Content starts

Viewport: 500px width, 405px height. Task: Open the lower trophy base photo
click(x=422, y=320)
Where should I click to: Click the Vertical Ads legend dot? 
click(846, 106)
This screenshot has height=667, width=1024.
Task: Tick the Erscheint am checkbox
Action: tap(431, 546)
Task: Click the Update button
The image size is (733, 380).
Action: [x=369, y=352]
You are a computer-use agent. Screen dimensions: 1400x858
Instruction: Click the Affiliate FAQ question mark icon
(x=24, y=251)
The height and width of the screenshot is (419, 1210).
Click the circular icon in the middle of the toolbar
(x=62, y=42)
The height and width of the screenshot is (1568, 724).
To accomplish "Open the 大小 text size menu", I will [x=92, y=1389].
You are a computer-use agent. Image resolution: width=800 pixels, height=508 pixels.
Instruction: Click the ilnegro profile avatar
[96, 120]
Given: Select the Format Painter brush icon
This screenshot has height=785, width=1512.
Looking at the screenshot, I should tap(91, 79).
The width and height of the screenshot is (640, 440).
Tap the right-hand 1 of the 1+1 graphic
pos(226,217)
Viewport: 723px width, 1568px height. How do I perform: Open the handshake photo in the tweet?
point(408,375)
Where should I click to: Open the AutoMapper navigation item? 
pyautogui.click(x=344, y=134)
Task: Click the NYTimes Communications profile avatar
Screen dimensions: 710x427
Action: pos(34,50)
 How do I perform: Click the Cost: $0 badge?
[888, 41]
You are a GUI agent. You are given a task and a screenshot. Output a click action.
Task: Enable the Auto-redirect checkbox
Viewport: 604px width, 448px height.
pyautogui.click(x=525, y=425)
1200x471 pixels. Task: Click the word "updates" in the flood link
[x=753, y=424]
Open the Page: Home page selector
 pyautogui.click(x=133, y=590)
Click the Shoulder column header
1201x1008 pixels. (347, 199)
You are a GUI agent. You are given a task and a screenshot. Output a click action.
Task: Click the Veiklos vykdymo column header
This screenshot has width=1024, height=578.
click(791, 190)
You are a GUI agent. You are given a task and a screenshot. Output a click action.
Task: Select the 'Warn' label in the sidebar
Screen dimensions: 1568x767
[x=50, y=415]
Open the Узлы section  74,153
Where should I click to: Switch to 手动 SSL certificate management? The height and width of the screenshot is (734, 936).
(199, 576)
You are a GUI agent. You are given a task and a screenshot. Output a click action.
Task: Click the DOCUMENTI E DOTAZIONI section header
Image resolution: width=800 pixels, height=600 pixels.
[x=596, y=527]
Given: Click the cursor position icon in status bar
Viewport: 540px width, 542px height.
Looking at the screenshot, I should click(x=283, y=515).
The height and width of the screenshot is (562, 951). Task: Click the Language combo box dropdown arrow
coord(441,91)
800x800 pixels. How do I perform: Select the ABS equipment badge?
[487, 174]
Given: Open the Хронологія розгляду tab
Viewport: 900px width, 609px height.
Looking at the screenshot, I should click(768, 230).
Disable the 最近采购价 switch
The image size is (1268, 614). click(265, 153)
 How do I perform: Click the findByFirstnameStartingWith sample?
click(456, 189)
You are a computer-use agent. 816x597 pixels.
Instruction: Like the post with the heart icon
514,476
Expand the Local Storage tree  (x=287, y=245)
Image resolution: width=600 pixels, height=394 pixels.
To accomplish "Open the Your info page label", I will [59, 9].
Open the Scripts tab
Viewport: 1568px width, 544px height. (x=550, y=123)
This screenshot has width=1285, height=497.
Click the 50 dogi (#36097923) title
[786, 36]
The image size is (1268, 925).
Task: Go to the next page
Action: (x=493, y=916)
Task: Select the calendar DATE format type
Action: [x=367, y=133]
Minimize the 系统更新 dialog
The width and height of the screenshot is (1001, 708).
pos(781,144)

Content ends

- **About this task**: The required output is each line of the entries that contains the word "section".

- **Solution**:
Open the Узлы section  74,153
Task: Click the DOCUMENTI E DOTAZIONI section header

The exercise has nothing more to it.